Vertex Pharmaceuticals Incorporated VRTX and CRISPR Therapeutics AG CRSP announced that pivotal trials for exagamglogene autotemcel (exa-cel) for transfusion-dependent beta-thalassemia (TDT) or severe sickle cell disease (SCD) met primary and key secondary endpoints at pre-specified interim analyses.
Of the 48 patients with TDT who had received exa-cel at the time of the analysis, 24/27 (88.9%) achieved the primary endpoint of transfusion independence for at least 12 consecutive months (TI12) and the secondary endpoint of transfusion independence for at least 6 consecutive months (TI6) with mean weighted hemoglobin of at least 9 g/dL.
The mean duration of transfusion independence was 20.5 months, with a maximum of 40.7 months.
The mean proportion of edited BCL11A alleles was stable in the bone marrow and peripheral blood over time, indicating successful permanent editing in long-term hematopoietic stem cells.

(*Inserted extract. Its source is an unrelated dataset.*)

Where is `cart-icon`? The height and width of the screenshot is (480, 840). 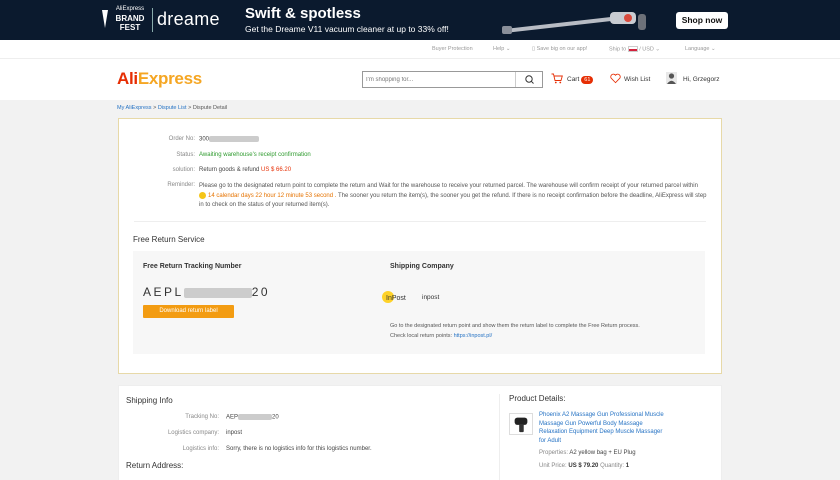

Of the 35 patients with SCD who had received exa-cel at the time of the analysis, 16/17 (94.1%) achieved the primary endpoint of freedom from vaso-occlusive crises (VOCs) for at least 12 consecutive months (VF12).
The mean duration of VOC-free was 18.7 months, with a maximum of 36.5 months. 17/17 (100%) achieved the key secondary endpoint of being free from VOC-related hospitalizations for at least 12 consecutive months.
In the analysis of all patients who received exa-cel, mean fetal hemoglobin was more than 30% of total hemoglobin by Month 3 and was then maintained at approximately 40.0%.
The FDA has accepted the application for exa-cel for sickle cell disease and transfusion-dependent beta-thalassemia (TDT).
The FDA has granted priority review for exa-cel in SCD with a PDUFA date of December 8, 2023, and standard review for TDT with a PDUFA date of March 30, 2024.
Price Action: VRTX shares are up 0.61% at $334.39, and CRSP shares are down 1.79% at $61.47 on the last check Friday.